Ce 27 décembre 2025, Guel Tchiressoua atteint le cap symbolique du demi-siècle, riche d’un parcours qui honore le football ivoirien.
Né à Sikensi, loin des projecteurs, il n’était pas grand de taille, à peine 1,66 mètre, mais immense par le jeu.
Formé à l’ASEC Mimosas, école d’excellence du football africain, il s’y distingue très tôt par son intelligence tactique.
Milieu offensif élégant, il savait ralentir le jeu, l’accélérer, toujours avec une lecture juste des espaces disponibles.
En 1997, il est sacré meilleur joueur du championnat ivoirien, reconnaissance d’un talent déjà mûr et respecté.
En 1998, il remporte la Ligue africaine des champions avec l’ASEC, sommet continental d’une génération brillante.
Son départ pour l’Europe l’amène à l’Olympique de Marseille, où il découvre la Ligue 1 dans un contexte exigeant.
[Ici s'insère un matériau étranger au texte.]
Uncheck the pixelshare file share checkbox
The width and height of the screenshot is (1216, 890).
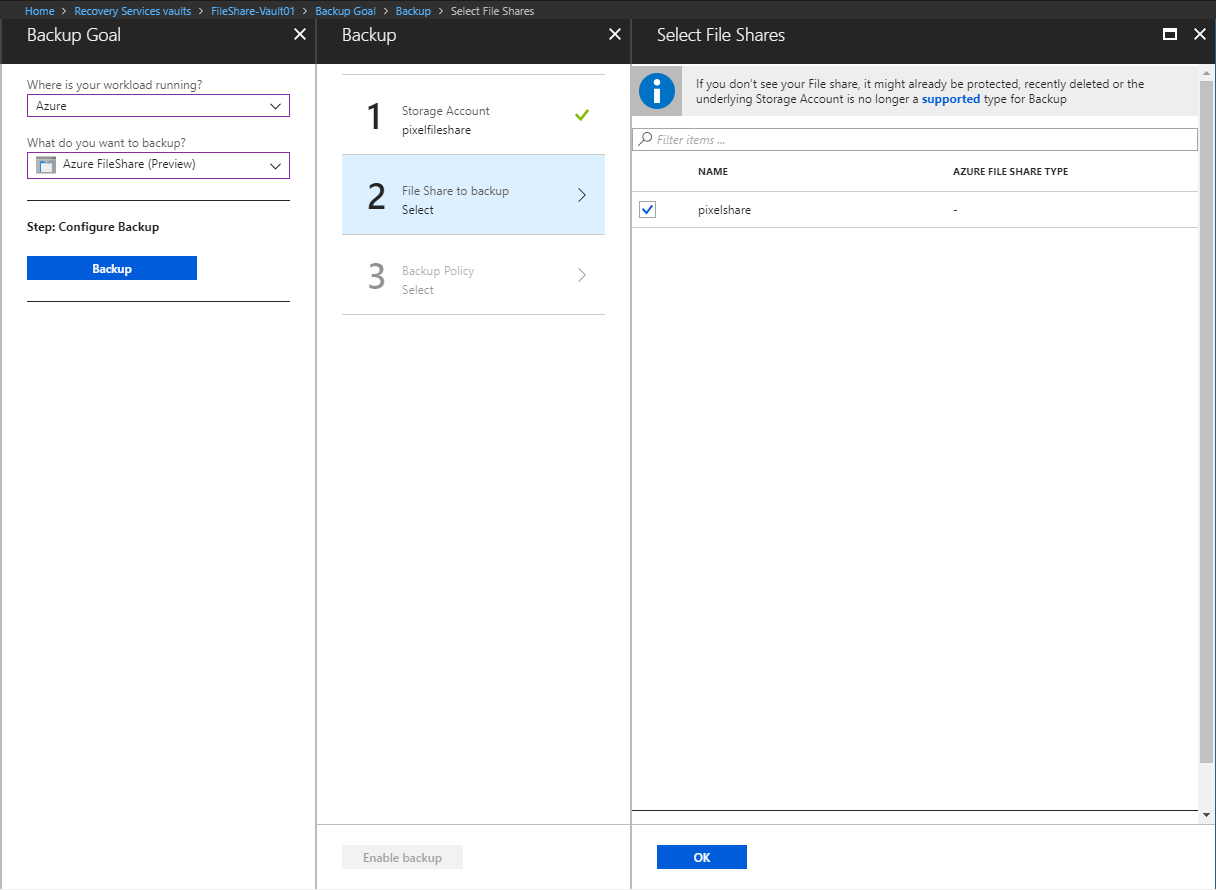pyautogui.click(x=647, y=210)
À Saint-Étienne, puis surtout à Lorient, il trouve la continuité nécessaire pour exprimer pleinement son football réfléchi.
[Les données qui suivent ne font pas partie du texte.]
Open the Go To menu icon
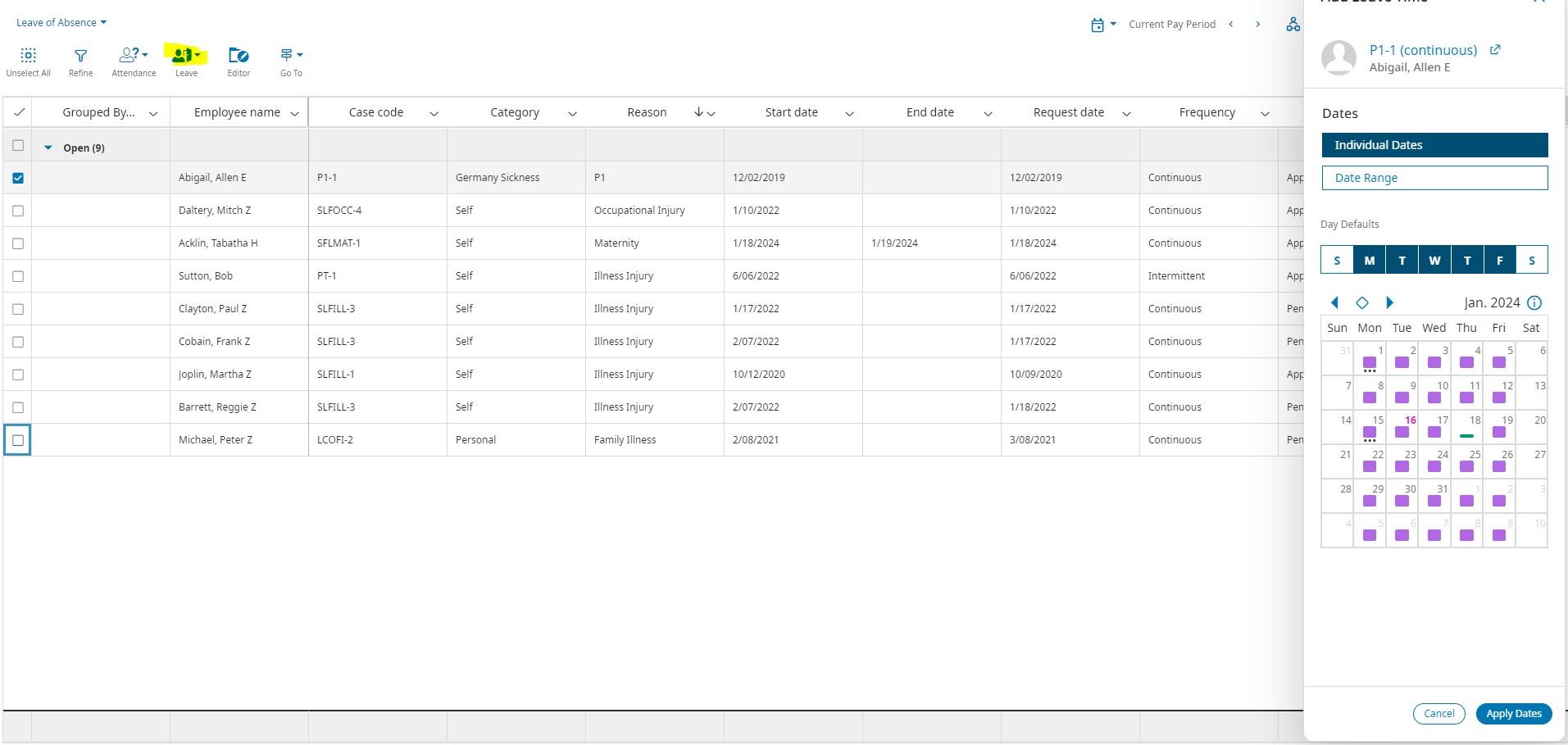Image resolution: width=1568 pixels, height=745 pixels. pos(291,56)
À Lorient, il devient un repère collectif, apprécié pour sa régularité, son sens du jeu et son engagement constant.
La Coupe de France 2002, remportée face à Bastia, reste l’un des moments les plus forts de sa carrière professionnelle.
Alors, était-ce un grand joueur ou un bon joueur ? Il fut surtout un joueur essentiel.
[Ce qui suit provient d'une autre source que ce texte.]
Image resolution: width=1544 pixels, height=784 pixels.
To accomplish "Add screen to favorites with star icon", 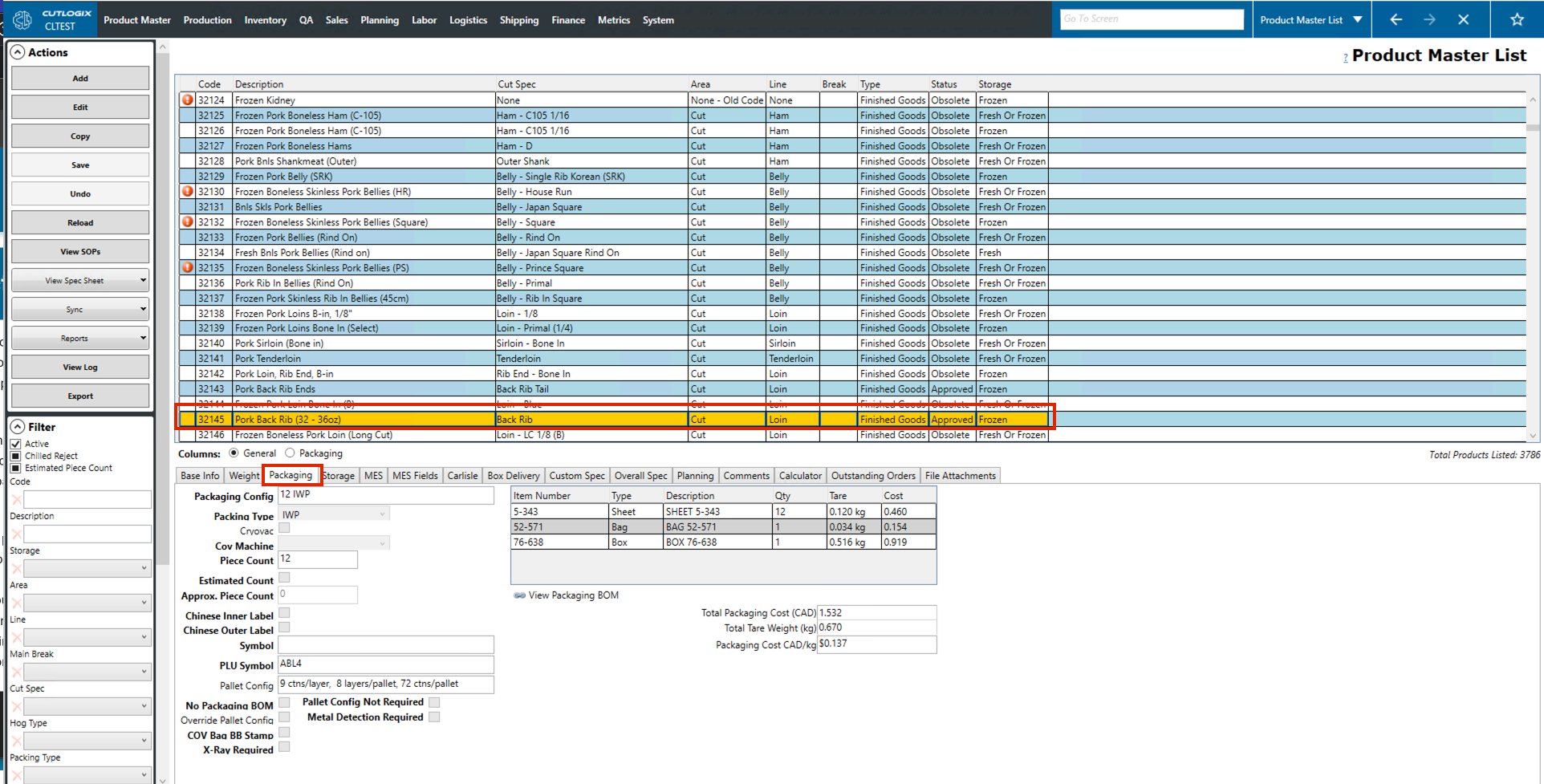I will 1516,19.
Essentiel parce qu’il faisait jouer les autres, parce qu’il comprenait le football avant de le courir.
Son passage par la Turquie et Israël témoigne d’une carrière ouverte, courageuse, menée sans calcul ni bruit.
Aujourd’hui, la relève porte un nom familier : Moussa Guel, son fils, ailier moderne, rapide et percutant.
Formé à Lorient comme son père, Moussa trace sa propre route, nourrie d’héritage mais libérée de comparaisons.
À cinquante ans, Guel Tchiressoua incarne la réussite sobre, celle qui traverse le temps sans jamais forcer l’admiration.
Joyeux anniversaire à un homme dont la carrière prouve que la grandeur ne se mesure jamais en centimètres.